At the end of World War I, two governments claimed to be the legitimate governments of Poland: Dmowski's in Paris and Piłsudski's in Warsaw. To put an end to the rival claims of Piłsudski and Dmowski, the composer Ignacy Jan Paderewski met with both men and persuaded them to reluctantly join forces.[33] Both men had something that the other needed. Piłsudski was in possession of Poland after the War, but as the Pole who fought with the Austrians for the Central Powers and against the Russians during the war, he was distrusted by the Allies. Piłsudski's newly reborn Polish Army needed arms from the Allies, something that only Dmowski could persuade the Allies to deliver upon.[34] Beyond that, the French were planning to send the Blue Army of General Józef Haller de Hallenburg — loyal to Dmowski — back to Poland. The fear was that if Piłsudski and Dmowski did not put aside their differences, a civil war might break out between the partisans of Piłsudski and Dmowski.[35] Paderewski was successful in working a compromise in which Dmowski and himself were to represent Poland at the Paris Peace Conference while Piłsudski was to serve as provisional president of Poland.[36]

As a Polish delegate at the Paris Peace Conference and a signer of the Versailles Treaty, Dmowski exerted a substantial influence on the Treaty's favorable decisions regarding Poland. On January 29, 1919, Dmowski met with the Supreme Council of the Allies for the first time. At the meeting, Dmowski stated that he had little interest in laying claim to areas of Ukraine and Lithuania that were formerly part of Poland, but no longer had a Polish majority. At the same time Dmowski strongly pressed for the return of Polish territories with Polish-speaking majorities taken by Prussia from Poland in 1790s. Dmowski himself admitted that from a purely historical point of view, the Polish claims to Silesia were not entirely strong, but he claimed it for Poland on economic grounds, especially the coal fields.[37] Moreover, Dmowski claimed that German statistics had lied about the number of ethnic Poles living in eastern Germany and that, "these Poles were some of the most educated and highly cultured in the nation, with a strong sense of nationality and men of progressive ideas".[38] In addition, Dmowski, with the strong backing of the French, wanted to send the "Blue Army" to Poland via Danzig, Germany (modern Gdańsk, Poland); it was the intention of both Dmowski and the French that the Blue Army create a territorial fait accompli.[39] This proposal created much opposition from the Germans, the British and the Americans, and finally the Blue Army was sent to Poland in April 1919 via land.[40] Piłsudski was opposed to needlessly annoying the Allies, and it has been suggested that he did not care much about the Danzig issue.[41]

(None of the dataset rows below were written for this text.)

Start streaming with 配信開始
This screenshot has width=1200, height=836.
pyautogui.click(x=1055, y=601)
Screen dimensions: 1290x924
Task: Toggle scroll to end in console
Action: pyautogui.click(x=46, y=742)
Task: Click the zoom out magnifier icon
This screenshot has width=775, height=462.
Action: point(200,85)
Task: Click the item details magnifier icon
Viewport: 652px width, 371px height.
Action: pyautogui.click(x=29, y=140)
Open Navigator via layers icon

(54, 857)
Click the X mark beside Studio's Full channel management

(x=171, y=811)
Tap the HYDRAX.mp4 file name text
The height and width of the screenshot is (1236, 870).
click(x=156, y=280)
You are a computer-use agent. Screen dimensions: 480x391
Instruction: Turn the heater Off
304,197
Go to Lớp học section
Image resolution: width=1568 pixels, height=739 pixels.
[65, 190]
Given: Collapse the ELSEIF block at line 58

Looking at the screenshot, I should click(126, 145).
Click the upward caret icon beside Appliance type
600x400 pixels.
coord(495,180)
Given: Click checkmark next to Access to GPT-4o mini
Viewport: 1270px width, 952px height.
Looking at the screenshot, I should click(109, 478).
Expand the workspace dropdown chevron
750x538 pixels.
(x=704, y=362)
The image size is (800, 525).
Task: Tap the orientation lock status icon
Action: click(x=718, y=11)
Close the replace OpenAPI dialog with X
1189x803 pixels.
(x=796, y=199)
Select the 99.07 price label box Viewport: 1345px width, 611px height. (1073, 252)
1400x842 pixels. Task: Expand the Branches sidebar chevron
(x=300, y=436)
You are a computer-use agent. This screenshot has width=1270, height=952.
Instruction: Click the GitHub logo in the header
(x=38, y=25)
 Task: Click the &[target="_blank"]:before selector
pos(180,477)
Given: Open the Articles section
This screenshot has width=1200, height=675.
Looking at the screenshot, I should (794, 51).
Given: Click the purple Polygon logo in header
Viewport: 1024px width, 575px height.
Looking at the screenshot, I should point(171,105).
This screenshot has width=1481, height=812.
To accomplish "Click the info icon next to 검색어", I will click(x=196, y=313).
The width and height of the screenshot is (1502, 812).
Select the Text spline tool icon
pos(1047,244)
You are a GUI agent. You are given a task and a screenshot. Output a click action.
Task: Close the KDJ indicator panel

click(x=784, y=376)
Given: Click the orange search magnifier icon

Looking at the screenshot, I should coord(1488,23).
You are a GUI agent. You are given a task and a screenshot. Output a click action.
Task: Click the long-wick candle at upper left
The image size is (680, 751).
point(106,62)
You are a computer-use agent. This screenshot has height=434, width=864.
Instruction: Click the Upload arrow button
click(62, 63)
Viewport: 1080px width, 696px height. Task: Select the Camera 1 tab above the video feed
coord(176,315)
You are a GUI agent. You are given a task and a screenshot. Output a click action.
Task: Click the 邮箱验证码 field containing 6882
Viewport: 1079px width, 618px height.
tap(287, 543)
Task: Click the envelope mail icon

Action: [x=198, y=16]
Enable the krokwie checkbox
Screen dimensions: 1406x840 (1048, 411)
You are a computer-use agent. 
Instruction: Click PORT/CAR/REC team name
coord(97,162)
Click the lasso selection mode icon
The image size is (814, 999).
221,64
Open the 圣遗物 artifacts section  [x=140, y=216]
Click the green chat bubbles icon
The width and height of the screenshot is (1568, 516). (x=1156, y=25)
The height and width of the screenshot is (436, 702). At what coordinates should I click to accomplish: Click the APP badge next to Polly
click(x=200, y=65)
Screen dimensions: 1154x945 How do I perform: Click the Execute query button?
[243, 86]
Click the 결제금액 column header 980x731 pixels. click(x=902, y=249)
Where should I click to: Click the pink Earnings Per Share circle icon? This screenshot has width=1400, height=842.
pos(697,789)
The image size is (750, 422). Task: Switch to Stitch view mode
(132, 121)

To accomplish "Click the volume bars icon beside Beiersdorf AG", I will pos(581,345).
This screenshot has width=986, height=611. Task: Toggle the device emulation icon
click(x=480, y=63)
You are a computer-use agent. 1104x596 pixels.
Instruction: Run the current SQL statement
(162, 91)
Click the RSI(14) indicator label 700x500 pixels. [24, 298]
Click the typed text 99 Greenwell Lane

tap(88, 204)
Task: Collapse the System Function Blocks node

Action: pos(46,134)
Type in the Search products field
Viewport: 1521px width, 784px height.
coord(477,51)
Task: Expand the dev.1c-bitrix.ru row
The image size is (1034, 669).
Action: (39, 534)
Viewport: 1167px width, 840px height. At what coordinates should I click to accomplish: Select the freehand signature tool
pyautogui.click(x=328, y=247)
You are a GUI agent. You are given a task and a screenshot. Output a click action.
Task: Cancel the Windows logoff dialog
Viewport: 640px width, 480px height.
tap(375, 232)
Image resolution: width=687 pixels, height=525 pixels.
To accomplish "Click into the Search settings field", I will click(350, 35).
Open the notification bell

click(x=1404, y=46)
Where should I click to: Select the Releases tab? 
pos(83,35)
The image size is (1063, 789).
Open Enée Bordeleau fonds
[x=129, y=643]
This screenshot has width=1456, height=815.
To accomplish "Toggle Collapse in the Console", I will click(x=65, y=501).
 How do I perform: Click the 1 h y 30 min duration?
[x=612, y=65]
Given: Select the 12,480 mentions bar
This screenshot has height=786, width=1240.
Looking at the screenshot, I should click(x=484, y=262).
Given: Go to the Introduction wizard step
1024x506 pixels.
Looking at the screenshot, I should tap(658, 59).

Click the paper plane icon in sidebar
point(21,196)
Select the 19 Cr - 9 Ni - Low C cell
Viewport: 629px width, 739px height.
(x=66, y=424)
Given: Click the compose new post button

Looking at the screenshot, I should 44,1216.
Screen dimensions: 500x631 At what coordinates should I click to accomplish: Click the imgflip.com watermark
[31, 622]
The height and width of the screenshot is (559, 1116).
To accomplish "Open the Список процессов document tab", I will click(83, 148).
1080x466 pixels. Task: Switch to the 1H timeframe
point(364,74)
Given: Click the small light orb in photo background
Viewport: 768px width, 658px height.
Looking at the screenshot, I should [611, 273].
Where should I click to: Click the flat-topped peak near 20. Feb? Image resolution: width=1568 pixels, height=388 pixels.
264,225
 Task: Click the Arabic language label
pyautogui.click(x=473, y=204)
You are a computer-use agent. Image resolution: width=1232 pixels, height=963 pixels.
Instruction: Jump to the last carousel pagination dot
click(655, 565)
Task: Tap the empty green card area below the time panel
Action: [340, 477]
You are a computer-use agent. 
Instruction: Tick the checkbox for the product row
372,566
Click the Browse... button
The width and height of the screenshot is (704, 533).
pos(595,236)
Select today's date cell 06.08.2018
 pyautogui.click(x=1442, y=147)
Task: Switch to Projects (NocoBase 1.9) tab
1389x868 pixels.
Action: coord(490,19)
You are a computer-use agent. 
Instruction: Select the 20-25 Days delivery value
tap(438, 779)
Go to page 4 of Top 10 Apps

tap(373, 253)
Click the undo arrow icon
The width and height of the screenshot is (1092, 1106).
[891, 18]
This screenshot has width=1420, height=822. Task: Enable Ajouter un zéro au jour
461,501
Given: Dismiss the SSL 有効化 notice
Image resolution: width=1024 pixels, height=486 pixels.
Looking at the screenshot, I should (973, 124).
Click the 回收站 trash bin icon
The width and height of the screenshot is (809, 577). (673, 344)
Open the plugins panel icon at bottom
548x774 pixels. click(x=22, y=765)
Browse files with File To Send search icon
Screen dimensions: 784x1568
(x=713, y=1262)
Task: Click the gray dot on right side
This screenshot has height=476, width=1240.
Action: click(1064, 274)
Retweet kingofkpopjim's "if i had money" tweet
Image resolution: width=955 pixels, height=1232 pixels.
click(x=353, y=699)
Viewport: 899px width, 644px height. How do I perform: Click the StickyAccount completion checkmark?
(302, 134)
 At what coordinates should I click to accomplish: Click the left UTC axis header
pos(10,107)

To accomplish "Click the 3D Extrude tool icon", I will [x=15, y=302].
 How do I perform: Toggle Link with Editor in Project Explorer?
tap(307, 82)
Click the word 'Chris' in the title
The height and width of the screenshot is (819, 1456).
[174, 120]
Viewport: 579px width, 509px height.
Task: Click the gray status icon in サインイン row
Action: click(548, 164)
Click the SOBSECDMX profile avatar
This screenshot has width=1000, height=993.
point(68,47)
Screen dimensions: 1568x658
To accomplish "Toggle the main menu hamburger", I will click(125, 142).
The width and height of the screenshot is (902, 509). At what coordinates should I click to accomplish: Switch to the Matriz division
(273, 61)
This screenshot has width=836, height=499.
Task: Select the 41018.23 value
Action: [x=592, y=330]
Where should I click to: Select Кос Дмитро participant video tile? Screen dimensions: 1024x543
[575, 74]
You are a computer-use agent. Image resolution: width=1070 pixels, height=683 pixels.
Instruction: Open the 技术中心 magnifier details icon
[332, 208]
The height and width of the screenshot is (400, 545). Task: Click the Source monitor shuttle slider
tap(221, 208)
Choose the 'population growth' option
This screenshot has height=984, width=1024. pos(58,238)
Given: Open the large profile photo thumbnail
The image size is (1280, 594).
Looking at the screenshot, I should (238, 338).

In regards to Lithuania, Dmowski didn't view Lithuanians as having a strong national identity, and viewed their social organisation as tribal. Those areas of Lithuania that had either Polish majorities or minorities were claimed by Dmowski on the grounds of self-determination. In the areas with Polish minorities, the Poles would act as a civilizing influence; only the northern part of Lithuania, which had a solid Lithuanian majority, was Dmowski willing to concede to the Lithuanians.[42] These claims caused Dmowski to have very acrimonious disputes with the Lithuanian delegation at Paris.[43] With regard to the former Austrian province of East Galicia, Dmowski claimed that the local Ukrainians were quite incapable of ruling themselves and also required the civilizing influence of Polish leadership.[44] In addition, Dmowski wished to acquire the oil-fields of Galica.[45] However, only the French supported Polish claims to Galica wholeheartedly. In the end, it was the actual fighting on the ground in Galica, and not the decisions of the diplomats in Paris, that decided that the region would be part of Poland.[46] The French did not back Dmowski's aspirations in the Cieszyn area, and instead supported the claims of Czechoslovakia.[47]

Dmowski himself was disappointed with the Treaty of Versailles, partly because he was strongly opposed to the Minorities Treaty imposed on Poland and partly because he wanted the German-Polish border to be somewhat farther to the west then what the Versailles had allowed. Both of these disappointments Dmowski blamed on what Dmowski claimed what the "international Jewish conspiracy". Throughout his life, Dmowski maintained that the British Prime Minister David Lloyd George had been bribed by a syndicate of German-Jewish financiers to give Poland what Dmowski considered to be an unfavourable frontier with Germany. Dmowski's relations with Lloyd George were very poor. Dmowski found Lloyd George to be arrogant, unscrupulous and a consistent advocate of ruling against Polish claims to the West and the East.[48] Dmowski was very offended by Lloyd George's ignorance of Polish affairs and in particular was enraged by Lloyd George's lack of knowledge about river traffic on the Vistula.[49] Dmowski called Lloyd George "the agent of the Jews".[50]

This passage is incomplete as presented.